他們的大軍刀早已沾滿血跡,有些人的早已卷刃甚至斷裂。他們背後的投槍早就全都扔光了。有些人身上僅剩唯一能用的武器就是那支騎兵專用手槍——他們的將軍在此次戰鬥前早已下令,任何人不許擅自動用手槍,所有人的手槍裏始終留著一發子彈,以備不測。幸虧意料之外的糟糕狀況沒有發生。於是這支騎兵也就始終沒有射出一發子彈。
然而損耗得最厲害的,卻是騎兵們的精神。戰鬥隻進行了半個多小時,卻讓他們感覺仿佛在血海裏廝殺了一個世紀!就算敵軍已經失去了抵抗能力,但畢竟那些敵兵還在那裏,還要去一個個的斬殺……而且驅馬在街道上衝鋒,連續半個小時,也實在太累人了!
但是盡管疲勞已極,他們身上濃濃的殺氣卻愈發強烈了!每個人的身上、戰馬上,都有一股濃得化不開的血腥氣!騎兵們的臉色已是疲憊得麻木,可一雙雙眼睛裏卻充滿了興奮和驕傲!因為他們創造了軍事史上的新奇跡!雖然規模不大,但是簡直可以和阿金庫特戰役相提並論——阿金庫特戰役是殷格蘭和法蘭希在幾百年前的一場大戰,長途行軍之後精疲力竭的殷格蘭軍隊,麵對三倍於己的法蘭希軍隊,卻大獲全勝!但是那一仗最詭異則莫過於戰損率——殷格蘭軍隊死傷不超過二百人,法蘭希軍隊死傷卻接近兩萬!

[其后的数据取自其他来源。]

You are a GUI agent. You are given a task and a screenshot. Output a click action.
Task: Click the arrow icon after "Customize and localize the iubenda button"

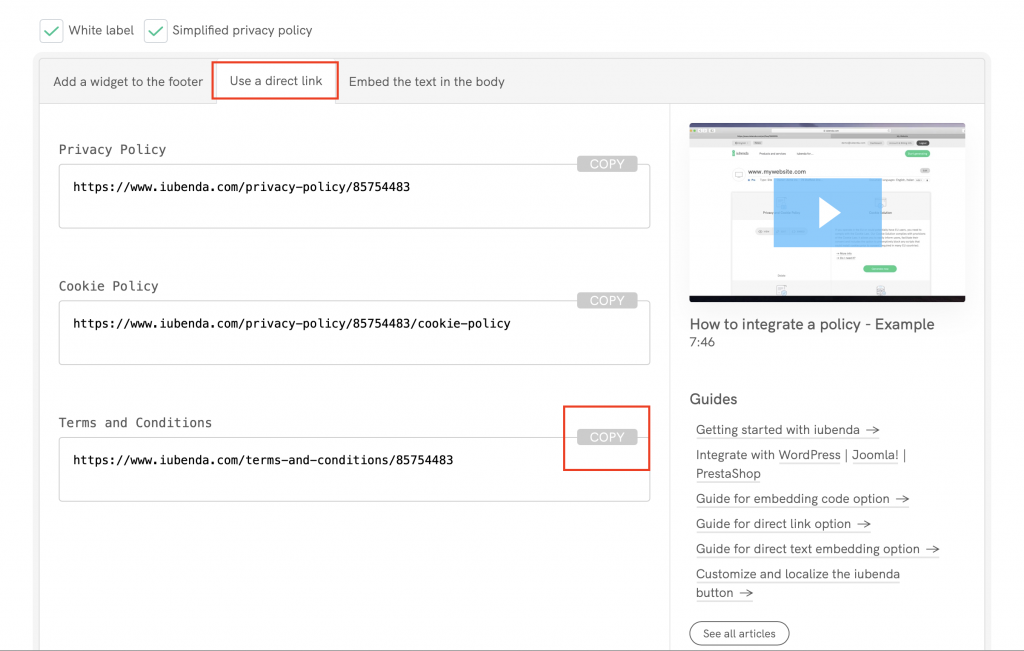coord(747,593)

黑衣少年領著手下的七百騎兵,驅馬緩步到達了事先約定好的集合地點。
在一片樹林的邊緣,十幾個騎兵圍著一輛馬車,正警戒的觀望著四周。這是第二斥候小隊,奉命在此保護丹邁的公主殿下。他們沒有參加這次戰鬥,也因此正懊惱不已。
那個幸運的士官下馬迎上來:“報告將軍,始終沒有人來侵犯我們。但是將軍,請問……下次您能不能讓我們也參加正式戰鬥?我們也是驕傲的睿典軍人!”
“但是你們是斥候。每一支軍隊都絕不能沒有斥候,正如同沒有人能夠閉著眼打架打贏的。你們若是衝上去戰死了,誰來擔任皇家騎兵團的耳目?”尼亞淡淡的說道。
“可是我——”士官還想爭辯,卻被尼亞厲聲打斷。
“你在質疑我的命令,第二次!”
“……遵命,將軍。”士官憋紅了臉。
尼亞望了望周圍:“托斯坦森那小子呢?”
“報告將軍,我派遣他去哥德堡觀察戰況了。”
“我提醒你,托斯坦森的父親是一位為睿典灑盡最後一滴血的將軍。你最好不要讓那位可敬的將軍絕了後。”尼亞看了士官一眼,很淡然的一句話卻讓士官頓時緊張起來。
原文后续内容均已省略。